The Caravan left the Benito Juárez auditorium to continue on their route towards the United States border. Early this morning the government of Jalisco denied they would provide transportation for the nearly 6000 migrants to reach Nayarit, as they had originally promised. Instead they provided buses for only 2000 people, bringing them as far as the outskirts of Jalisco, still over 62 miles away from the closest town in Nayarit. The Central American exodus was aware that the Secretary General of the state of Jalisco Roberto López Lara, requested the migrants leave the location completely, so they weren’t counting on receiving resources or enough food to maintain their stay in Jalisco.

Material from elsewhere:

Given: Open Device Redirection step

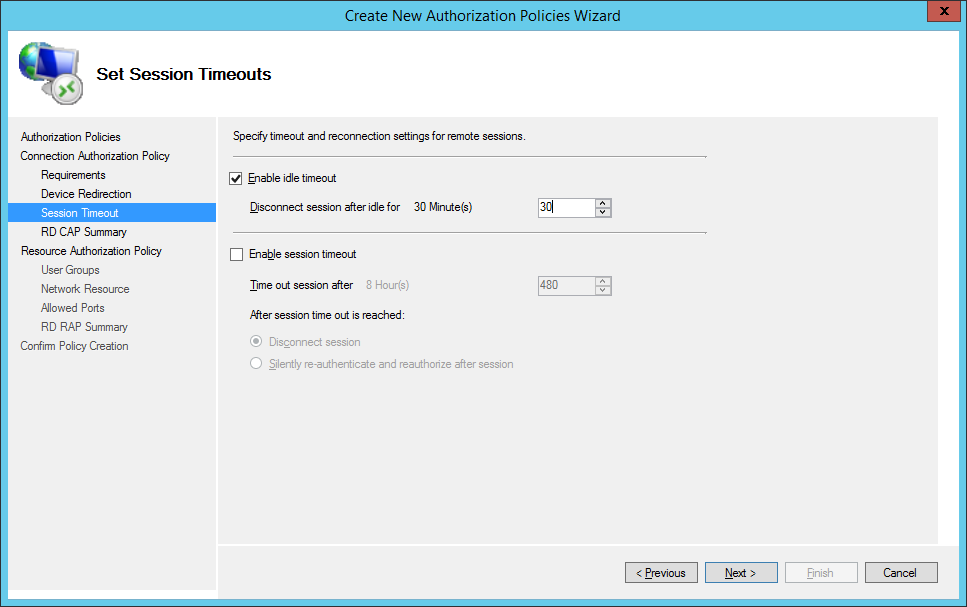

Hondurans who stayed overnight in Guadalajara reported that on repeated occasions they were blocked from receiving food packages, being told “they are only for those who are leaving on the buses”. The buses brought approximately 2000 Honduran migrants to the town of El Arenal, located within the state of Jalisco, an area without any streetlights or access to transportation and still 56 miles from Nayarit.
The Central American group held the state governor Jorge Aristóteles Sandoval responsible for any incident the caravan faces on the road, because he chose to “put thousands of families, including children, in physical danger compromising their health and safety”. They also noted that the current cold front in Mexico would have a more direct and serious impact on the migrants.